Con grande onore ho accolto all'Espace Populaire a nome di una parte della comunità valdostana Vincenzo il quale, dopo aver ringraziato per l'invito, con simpatica ironia, ci ha riconosciuto la prerogativa di avergli riservato "un'accoglienza degna di un popolo calabrese"…
"A parte la battuta mi sento veramente a casa mia perché … un po' mi hanno spiegato alcune persone, alcune le ho conosciute ed è tutta gente - come diceva Massimo (Giugler del Consorzio Trait d'Union che aveva presentato poco prima Vincenzo e ne aveva introdotto l'intervento, ndr) - che viene dai nostri mondi: che viene dalla cooperazione sociale, che viene da un associazionismo impegnato.
QUALCUNO CHE ANCORA TROVA LA FORZA DI SOGNARE.
Che malgrado tutto trova la forza di sognare.
O che addirittura, proprio per tutto il resto, trova la forza di sognare.
E credo che la caratteristica, oggi, più importante del nostro percorso in Calabria, sia stata questa.
Il primo grande problema con Monsignor Bregantini che noi abbiamo avuto di fronte, nel nostro percorso, quando dodici-tredici anni fa abbiamo iniziato questa splendida avventura, è stato proprio l'antisogno: quella che noi chiamavamo la "bruttura del destino".
Quell'idea insita nel cuore, nella testa, nella cultura di molti miei conterranei che la situazione è questa e non può cambiare: che è stato così, che è così, che sarà sempre così. E che qualunque cosa faranno non cambierà mai nulla.
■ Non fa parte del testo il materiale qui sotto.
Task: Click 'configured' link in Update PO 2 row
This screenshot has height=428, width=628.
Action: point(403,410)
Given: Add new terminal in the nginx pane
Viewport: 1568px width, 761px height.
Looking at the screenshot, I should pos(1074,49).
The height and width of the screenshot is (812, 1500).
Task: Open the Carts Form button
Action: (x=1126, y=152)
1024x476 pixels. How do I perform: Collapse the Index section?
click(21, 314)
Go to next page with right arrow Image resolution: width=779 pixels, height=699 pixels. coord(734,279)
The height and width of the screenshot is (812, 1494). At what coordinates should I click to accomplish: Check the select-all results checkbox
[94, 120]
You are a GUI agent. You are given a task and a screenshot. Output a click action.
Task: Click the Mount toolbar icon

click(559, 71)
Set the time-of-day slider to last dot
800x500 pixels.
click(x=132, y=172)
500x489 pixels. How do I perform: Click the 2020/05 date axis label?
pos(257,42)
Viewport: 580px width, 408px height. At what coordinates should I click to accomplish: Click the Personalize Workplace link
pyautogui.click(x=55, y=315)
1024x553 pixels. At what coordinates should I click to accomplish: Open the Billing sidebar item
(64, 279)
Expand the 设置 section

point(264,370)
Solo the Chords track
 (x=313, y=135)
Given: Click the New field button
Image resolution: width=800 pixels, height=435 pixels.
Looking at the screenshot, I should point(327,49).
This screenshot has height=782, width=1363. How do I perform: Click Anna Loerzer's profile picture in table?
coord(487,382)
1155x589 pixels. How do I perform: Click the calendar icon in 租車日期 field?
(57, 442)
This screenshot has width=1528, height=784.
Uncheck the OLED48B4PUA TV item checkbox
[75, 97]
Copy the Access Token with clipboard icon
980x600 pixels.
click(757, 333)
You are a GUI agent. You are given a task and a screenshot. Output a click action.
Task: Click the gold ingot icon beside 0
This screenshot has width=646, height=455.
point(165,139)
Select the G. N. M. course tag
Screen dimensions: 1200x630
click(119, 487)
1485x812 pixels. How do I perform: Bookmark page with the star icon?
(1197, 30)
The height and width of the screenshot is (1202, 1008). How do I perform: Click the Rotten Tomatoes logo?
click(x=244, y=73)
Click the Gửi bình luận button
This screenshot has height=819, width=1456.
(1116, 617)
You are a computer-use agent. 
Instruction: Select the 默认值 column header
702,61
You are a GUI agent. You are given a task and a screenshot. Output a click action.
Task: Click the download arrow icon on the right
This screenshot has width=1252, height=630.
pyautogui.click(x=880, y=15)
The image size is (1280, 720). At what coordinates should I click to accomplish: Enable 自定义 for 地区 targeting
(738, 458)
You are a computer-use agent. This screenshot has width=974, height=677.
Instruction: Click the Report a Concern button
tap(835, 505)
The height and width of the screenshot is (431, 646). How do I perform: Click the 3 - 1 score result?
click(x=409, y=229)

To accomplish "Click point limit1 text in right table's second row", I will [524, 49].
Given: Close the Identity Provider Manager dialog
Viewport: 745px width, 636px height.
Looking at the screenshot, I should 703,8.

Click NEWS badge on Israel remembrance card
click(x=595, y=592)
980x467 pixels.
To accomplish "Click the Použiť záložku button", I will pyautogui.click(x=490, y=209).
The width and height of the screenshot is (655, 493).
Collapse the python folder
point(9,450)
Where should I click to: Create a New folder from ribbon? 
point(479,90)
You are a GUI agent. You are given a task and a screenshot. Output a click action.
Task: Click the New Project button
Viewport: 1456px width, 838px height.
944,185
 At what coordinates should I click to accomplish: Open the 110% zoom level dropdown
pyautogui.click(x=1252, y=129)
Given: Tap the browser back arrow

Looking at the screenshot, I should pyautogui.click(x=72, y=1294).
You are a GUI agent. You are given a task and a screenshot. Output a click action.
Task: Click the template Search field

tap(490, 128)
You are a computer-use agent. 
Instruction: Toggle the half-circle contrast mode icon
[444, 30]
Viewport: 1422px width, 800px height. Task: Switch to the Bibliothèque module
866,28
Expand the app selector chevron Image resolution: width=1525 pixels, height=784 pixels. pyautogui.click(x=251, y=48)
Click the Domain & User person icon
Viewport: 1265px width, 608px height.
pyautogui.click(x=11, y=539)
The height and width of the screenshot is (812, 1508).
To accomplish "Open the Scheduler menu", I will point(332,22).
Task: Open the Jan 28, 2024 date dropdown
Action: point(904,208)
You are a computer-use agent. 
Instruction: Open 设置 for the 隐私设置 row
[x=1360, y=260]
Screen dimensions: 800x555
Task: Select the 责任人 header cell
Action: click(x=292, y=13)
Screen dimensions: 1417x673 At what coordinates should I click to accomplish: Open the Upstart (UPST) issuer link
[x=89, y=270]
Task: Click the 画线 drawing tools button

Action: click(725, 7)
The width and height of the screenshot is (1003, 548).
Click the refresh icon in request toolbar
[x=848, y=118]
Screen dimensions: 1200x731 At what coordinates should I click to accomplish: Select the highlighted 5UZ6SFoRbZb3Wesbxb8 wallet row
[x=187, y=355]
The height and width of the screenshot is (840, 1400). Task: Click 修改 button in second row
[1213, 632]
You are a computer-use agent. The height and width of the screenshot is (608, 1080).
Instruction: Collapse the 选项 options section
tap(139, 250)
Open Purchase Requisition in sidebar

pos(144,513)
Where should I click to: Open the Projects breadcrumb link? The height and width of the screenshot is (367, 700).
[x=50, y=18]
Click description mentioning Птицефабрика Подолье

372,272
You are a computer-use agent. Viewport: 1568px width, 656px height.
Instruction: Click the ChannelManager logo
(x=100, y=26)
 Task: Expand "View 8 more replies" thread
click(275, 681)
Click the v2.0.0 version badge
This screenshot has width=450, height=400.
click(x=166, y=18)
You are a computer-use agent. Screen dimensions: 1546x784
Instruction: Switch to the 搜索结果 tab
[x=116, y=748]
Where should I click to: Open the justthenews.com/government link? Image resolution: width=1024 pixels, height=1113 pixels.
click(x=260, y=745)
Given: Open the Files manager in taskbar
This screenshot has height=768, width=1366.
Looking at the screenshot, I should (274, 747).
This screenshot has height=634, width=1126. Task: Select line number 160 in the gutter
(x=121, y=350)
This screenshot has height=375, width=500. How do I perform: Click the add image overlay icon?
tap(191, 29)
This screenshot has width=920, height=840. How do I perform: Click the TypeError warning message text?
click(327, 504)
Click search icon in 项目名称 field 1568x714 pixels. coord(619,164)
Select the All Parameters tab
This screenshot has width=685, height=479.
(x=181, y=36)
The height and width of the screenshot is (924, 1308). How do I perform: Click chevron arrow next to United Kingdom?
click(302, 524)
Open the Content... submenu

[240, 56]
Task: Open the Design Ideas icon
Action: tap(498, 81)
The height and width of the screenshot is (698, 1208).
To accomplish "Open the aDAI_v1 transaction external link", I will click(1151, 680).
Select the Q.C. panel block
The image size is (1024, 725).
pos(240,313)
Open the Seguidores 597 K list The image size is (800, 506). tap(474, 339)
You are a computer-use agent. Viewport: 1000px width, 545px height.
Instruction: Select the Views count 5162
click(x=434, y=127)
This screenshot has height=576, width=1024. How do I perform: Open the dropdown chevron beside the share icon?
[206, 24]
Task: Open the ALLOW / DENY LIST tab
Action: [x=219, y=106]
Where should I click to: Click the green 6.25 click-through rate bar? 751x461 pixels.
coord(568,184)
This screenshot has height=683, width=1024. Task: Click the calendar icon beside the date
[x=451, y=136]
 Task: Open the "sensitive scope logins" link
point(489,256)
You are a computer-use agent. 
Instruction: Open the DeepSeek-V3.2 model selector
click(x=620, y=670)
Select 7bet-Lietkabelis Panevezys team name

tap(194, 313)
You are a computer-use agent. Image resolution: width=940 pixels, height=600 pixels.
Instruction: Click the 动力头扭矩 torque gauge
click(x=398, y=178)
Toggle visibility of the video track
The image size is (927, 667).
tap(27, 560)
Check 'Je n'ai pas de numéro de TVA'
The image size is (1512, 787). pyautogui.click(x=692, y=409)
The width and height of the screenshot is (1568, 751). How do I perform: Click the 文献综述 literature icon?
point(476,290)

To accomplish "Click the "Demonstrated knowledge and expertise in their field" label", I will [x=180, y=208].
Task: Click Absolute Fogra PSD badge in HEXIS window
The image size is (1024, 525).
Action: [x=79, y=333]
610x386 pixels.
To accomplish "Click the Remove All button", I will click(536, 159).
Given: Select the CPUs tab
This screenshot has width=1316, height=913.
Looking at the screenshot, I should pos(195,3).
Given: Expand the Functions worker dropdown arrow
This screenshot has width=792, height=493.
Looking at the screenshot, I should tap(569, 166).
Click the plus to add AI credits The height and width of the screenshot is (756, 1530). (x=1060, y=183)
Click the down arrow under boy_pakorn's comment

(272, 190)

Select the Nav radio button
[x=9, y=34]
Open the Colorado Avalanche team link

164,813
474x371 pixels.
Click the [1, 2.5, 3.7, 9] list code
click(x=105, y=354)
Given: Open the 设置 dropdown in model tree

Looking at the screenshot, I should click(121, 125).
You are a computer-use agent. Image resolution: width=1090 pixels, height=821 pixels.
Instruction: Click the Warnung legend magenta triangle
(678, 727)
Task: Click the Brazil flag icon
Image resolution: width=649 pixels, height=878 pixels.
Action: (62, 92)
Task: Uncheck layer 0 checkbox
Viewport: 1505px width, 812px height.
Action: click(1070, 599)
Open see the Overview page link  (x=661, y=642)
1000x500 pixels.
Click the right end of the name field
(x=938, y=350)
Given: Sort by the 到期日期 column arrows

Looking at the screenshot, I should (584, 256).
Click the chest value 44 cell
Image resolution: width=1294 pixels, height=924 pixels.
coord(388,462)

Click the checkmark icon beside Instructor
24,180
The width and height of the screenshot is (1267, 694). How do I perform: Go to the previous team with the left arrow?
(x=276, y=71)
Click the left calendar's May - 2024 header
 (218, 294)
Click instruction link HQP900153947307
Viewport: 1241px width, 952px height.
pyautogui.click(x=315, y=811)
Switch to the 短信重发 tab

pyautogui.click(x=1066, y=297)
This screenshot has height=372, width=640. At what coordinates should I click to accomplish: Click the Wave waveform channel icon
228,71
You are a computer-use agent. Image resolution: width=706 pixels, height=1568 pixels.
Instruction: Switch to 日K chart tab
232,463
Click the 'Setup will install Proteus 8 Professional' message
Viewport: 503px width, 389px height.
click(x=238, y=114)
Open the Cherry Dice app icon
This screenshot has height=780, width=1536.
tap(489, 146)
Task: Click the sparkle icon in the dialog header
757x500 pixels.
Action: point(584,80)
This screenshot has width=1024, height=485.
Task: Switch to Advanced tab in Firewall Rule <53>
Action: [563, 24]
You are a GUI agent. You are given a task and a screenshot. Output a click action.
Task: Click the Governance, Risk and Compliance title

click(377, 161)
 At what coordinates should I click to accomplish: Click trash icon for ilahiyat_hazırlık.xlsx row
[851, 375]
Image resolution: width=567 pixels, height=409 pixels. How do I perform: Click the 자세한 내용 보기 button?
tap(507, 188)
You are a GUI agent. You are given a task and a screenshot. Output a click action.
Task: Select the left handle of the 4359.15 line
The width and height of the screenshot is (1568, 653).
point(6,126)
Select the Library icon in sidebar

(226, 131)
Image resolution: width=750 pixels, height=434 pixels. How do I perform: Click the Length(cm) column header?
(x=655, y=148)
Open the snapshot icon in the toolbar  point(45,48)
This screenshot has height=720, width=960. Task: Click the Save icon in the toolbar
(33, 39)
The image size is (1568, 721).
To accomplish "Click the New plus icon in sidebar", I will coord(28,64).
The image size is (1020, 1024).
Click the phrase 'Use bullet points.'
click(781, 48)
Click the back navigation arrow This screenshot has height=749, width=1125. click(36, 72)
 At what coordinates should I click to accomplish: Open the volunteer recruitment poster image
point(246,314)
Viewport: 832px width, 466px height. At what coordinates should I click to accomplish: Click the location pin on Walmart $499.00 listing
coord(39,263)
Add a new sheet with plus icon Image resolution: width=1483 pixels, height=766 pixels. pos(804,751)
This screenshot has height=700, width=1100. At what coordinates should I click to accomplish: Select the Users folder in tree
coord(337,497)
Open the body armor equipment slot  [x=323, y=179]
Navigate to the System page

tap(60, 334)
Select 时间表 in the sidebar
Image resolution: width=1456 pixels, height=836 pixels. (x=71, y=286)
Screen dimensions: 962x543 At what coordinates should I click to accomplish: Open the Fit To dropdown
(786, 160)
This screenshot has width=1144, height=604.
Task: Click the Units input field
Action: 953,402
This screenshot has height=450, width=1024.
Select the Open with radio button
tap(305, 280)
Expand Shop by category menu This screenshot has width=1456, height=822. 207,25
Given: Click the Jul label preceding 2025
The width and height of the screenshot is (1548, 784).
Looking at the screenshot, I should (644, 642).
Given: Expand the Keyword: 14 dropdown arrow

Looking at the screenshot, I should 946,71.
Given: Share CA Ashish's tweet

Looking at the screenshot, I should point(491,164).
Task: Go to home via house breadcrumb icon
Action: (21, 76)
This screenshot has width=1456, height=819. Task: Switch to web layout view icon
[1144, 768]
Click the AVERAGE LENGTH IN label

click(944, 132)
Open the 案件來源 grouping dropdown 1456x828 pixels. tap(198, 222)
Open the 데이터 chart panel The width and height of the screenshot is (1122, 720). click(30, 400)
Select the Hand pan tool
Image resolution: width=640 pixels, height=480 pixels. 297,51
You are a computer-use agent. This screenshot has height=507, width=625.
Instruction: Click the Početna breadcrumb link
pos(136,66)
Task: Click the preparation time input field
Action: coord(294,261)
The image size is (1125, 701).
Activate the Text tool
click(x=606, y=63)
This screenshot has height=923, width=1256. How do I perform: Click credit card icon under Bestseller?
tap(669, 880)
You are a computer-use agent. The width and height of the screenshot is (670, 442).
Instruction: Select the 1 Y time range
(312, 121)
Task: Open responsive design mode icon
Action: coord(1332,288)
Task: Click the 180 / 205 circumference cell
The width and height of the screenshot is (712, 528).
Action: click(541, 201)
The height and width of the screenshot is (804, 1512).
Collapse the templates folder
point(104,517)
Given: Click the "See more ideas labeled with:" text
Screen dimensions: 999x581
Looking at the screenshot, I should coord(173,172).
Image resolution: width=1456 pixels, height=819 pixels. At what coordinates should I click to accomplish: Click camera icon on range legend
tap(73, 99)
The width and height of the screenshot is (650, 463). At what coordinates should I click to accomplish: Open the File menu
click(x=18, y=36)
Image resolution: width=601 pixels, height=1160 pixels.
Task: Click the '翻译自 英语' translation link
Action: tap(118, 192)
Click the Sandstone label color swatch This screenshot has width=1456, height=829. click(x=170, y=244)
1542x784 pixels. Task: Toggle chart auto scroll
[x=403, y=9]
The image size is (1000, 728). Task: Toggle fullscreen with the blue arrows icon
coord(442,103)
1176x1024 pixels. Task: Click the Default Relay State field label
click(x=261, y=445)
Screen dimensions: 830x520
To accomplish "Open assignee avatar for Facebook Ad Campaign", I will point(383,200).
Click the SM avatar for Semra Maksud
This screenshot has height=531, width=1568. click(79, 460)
Guardate che questo è l'alleato migliore, non solo della 'ndrangheta, ma della malapolitica, delle massonerie deviate, dei sistemi di potere occulto, per una semplicissima ragione. Quando cadi in quella trappola - dell'ineluttabilità, del fatalismo - non c'è bisogno di reprimere le istanze di cambiamento perché le istanze di cambiamento manco partono, le istanze di cambiamento manco vengono concepite in testa: non c'è bisogno più di reprimere."